#### [Exercise directions]
Repeat word for word the part of the SmartPredict flowchart tutorial below that runs from "Then, as stated" to "configure as shown in the diagram below.".

#### [Text shown]
☆ ☆ ☆

Deposit by age statistically

Deposit by balance statistically

Deposit by campaign statistically

Note:

Looking at the diagrams we can conclude that people who subscribed for term deposit tend to have :

- greater balance and age values

- a fewer number of contacts during this campaign

4-Building flowchart for training our model in build tab

In SmartPredict, creating a machine learning project is no longer a question of coding but of dragging, configuring, and interconnecting modules in a "build space", in other words “building flowchart.” So in this section, we will mainly describe the modules, available in the drop_down list “core module” in the right pane toolbar, used in this project as well as their main functionalities.

Thus in this Bankmarketing project, we consider three main stages for building our flowchart:

  • Cleaning data
  • Data Selecting
  • Training and evaluating model

4.1- Cleaning and preparing data

This step can be done in DataSet Processor app, but here we do it differently by using modules in the drop-down list "Data Preprocessing" which also offers complete tools to process data as shown in the figure below.

Modules in Data Preprocessing

According to the analysis below, we should delete 'pdays' column. The DataFrame loader / converter module in the drop-down list Data Retrieval can performs this task by specifying the column to be deleted as shown in the diagram below.

Deleting 'pdays' column with DataFrame loader / converter module

Then, as stated before, we should replace values greater than 34, in the ‘previous column so we use Dataset Transformer module that we configure as shown in the diagram below.

Replace previous value greater than 34 by mean value with Dataset Transformer module

Explanation of dataset Transformer configuration :

In the Expression field we add the target value so : [‘previous’].mean() because we want to replace values with the average of the previous column when the condition that we enter in the Conditions field, which is [‘previous’]>=34, is satisfied.

In Cibles field we indicate the column in which we want to apply the expression, so we indicate our column previous like this : [‘previous’]

In Default Values field we enter the values when the condition is not satisfied, so we enter [‘previous’] as the values will not change in this case.

Finally, we proceed to the encoding of the categorical columns with the One Hot Encoder module in which we just enter the name of categorical columns. So we use two of these modules: one for encoding the "deposit" data that will be the labeled data, and the other for enoding the other columns.

Encoding 'deposit' column with One Hot Encoder module

Encoding other columns with One Hot Encoder module

4.2- Dataset Selecting

When our data is ready, it’s time to split our data with the Generic Data Splitter module, as such as ‘deposit’ column constitutes the target label and the rest composes our train and test data.

Separate target value from the data with Generic Data Splitter module

Explanation of Generic Data Splitter configuration :

Axis =1 indicates column, and “index, where to split your data = -1”, indicates that ‘deposit’ is the last column.

Finally, Labeled data splitter is the module we use to split our data into train and test data We choose the 0,1 ratio which represents the number of test data among the number of training data.

Splitting test and train data with Labeled data splitter

4.3- Training and evaluating model

During this step again, it is a question of choosing, dragging and configuring modules.

First we choose our Machine Learning Algorithms among the existing ones in the drop_down list Machine Learning Algorithms. For this project we choose XGBoost Classifier and set it up as shown in the diagram below :

Configuration of our machine learning model with XGBoost Classifier module

Then, we configure the Trainer ML module for training the model.

Configuration of Trainer ML module for training the model

Finally, our flowchart close with an Evaluator module the configuration of which consists of choosing the type of metric to use, here we use accuracy metric.

☆ ☆ ☆

#### [Collected material]
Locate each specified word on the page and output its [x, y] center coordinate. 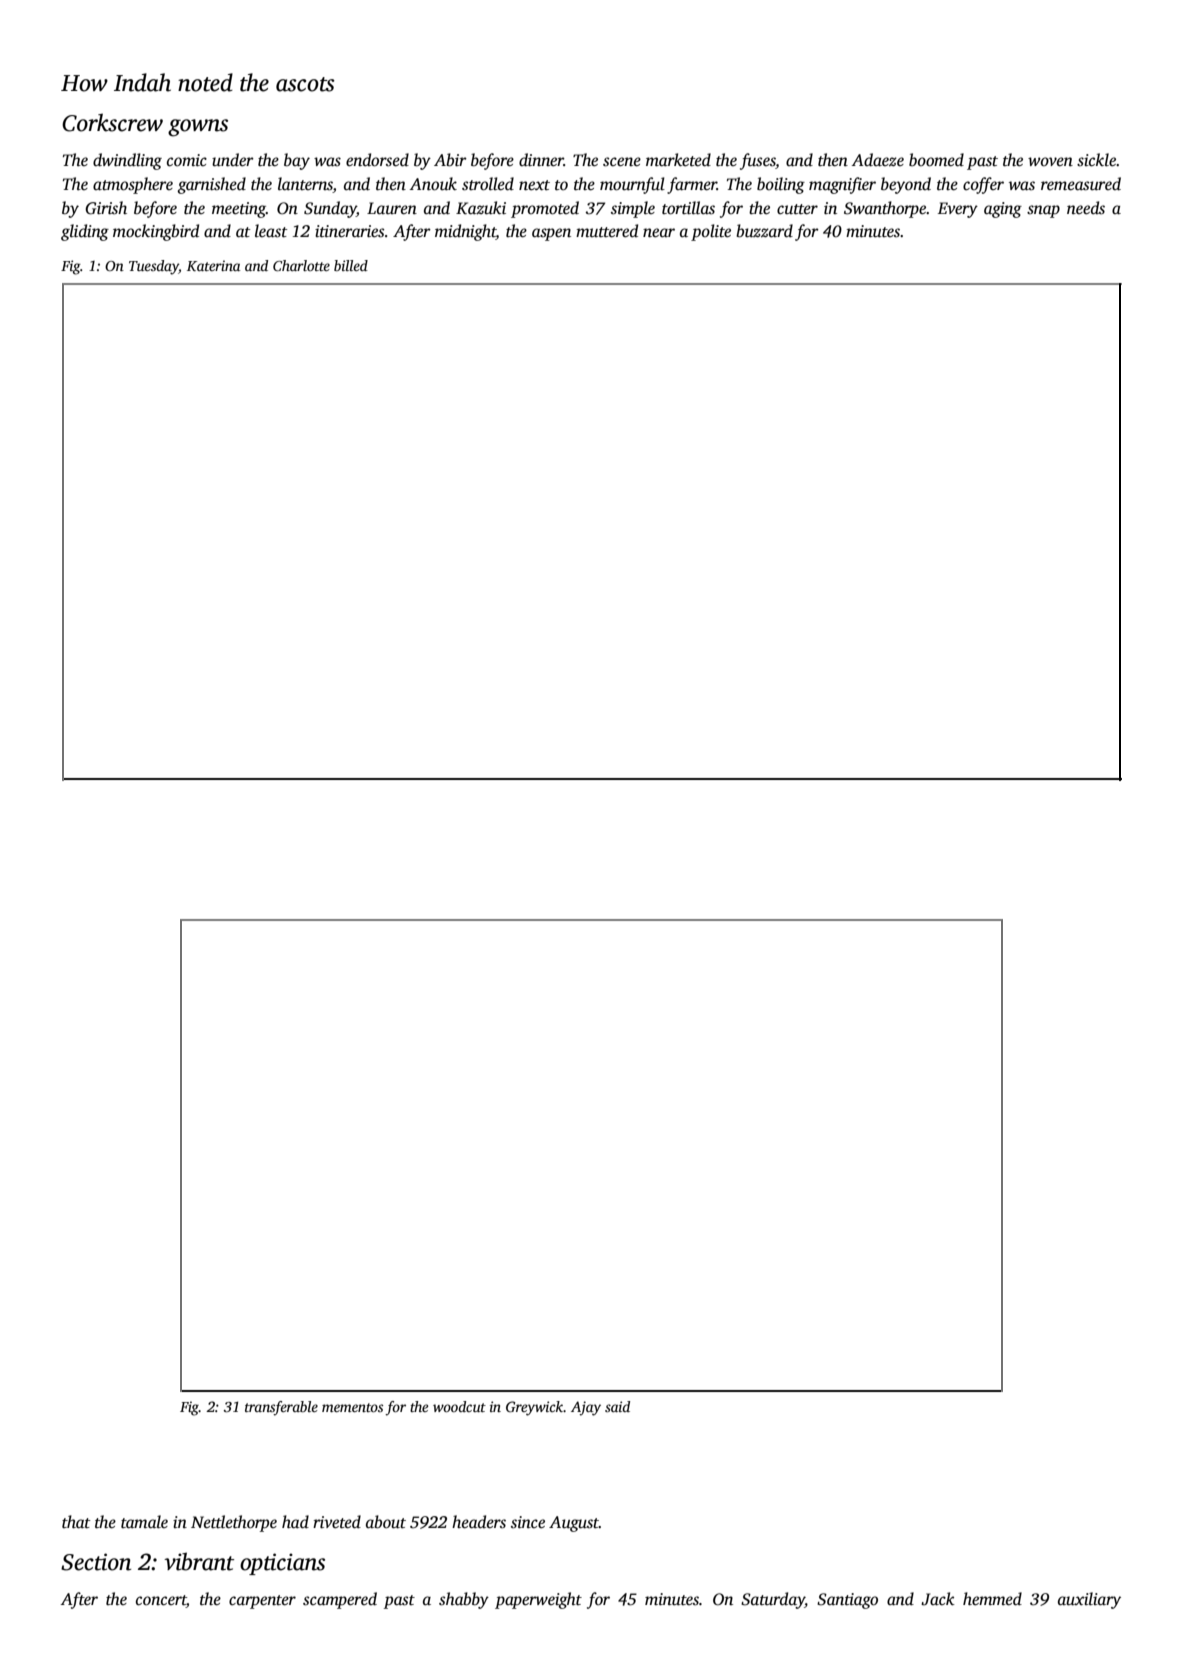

☆ ☆ ☆

#### [The reply]
Then, as stated before, we should replace values greater than 34, in the ‘previous column so we use Dataset Transformer module that we configure as shown in the diagram below.